[DATA SECTION — start]
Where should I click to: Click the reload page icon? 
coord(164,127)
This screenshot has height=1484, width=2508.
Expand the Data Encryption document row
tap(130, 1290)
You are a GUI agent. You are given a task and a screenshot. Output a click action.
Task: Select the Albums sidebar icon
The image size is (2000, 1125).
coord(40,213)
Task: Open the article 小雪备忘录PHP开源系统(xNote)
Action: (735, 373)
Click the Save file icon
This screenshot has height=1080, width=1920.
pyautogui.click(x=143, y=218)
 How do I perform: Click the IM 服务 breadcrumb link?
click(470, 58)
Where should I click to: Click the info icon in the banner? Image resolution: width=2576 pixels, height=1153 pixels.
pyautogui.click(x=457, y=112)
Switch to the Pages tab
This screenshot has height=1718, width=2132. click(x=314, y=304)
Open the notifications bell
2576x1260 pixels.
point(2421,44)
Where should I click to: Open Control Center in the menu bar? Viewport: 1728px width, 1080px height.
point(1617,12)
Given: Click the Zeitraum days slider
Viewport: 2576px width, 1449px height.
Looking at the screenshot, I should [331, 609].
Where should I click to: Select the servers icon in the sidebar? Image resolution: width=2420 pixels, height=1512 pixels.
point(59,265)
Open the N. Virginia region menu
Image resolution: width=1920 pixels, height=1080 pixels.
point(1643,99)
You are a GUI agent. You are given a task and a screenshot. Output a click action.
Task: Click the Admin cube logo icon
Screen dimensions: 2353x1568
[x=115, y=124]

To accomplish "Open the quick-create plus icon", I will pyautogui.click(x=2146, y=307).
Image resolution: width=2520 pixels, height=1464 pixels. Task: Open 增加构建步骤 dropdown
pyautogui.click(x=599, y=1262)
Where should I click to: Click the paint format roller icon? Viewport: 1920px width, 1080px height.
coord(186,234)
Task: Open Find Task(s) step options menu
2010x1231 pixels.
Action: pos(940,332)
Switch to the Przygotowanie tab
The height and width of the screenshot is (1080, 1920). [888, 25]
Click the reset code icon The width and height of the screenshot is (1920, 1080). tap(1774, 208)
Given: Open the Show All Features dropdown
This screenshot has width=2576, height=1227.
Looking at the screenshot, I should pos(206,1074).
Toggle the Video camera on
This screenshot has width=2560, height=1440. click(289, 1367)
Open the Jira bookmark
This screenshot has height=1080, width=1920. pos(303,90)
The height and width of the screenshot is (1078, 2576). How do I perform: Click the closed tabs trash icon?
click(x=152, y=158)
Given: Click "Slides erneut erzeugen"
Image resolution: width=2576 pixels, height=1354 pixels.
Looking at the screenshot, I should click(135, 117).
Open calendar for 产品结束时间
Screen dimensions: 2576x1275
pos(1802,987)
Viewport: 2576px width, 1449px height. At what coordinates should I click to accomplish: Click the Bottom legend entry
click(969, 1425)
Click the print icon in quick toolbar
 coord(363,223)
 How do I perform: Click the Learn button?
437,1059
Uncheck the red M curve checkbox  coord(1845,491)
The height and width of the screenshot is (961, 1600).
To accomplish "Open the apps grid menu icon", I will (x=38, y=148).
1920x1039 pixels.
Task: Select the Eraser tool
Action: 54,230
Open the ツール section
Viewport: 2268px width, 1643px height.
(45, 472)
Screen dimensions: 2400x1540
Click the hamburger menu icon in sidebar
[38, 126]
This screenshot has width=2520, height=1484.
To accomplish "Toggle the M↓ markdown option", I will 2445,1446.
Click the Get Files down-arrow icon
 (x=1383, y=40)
[DATA SECTION — finish]
TO DO: Both the line containing "Uncheck the red" and the line containing "Screen dimensions: 2400x1540" belong in the answer. Print them and every line above that falls between them exactly, and no others.

RESULT OF THIS EXERCISE:
Uncheck the red M curve checkbox  coord(1845,491)
The height and width of the screenshot is (961, 1600).
To accomplish "Open the apps grid menu icon", I will (x=38, y=148).
1920x1039 pixels.
Task: Select the Eraser tool
Action: 54,230
Open the ツール section
Viewport: 2268px width, 1643px height.
(45, 472)
Screen dimensions: 2400x1540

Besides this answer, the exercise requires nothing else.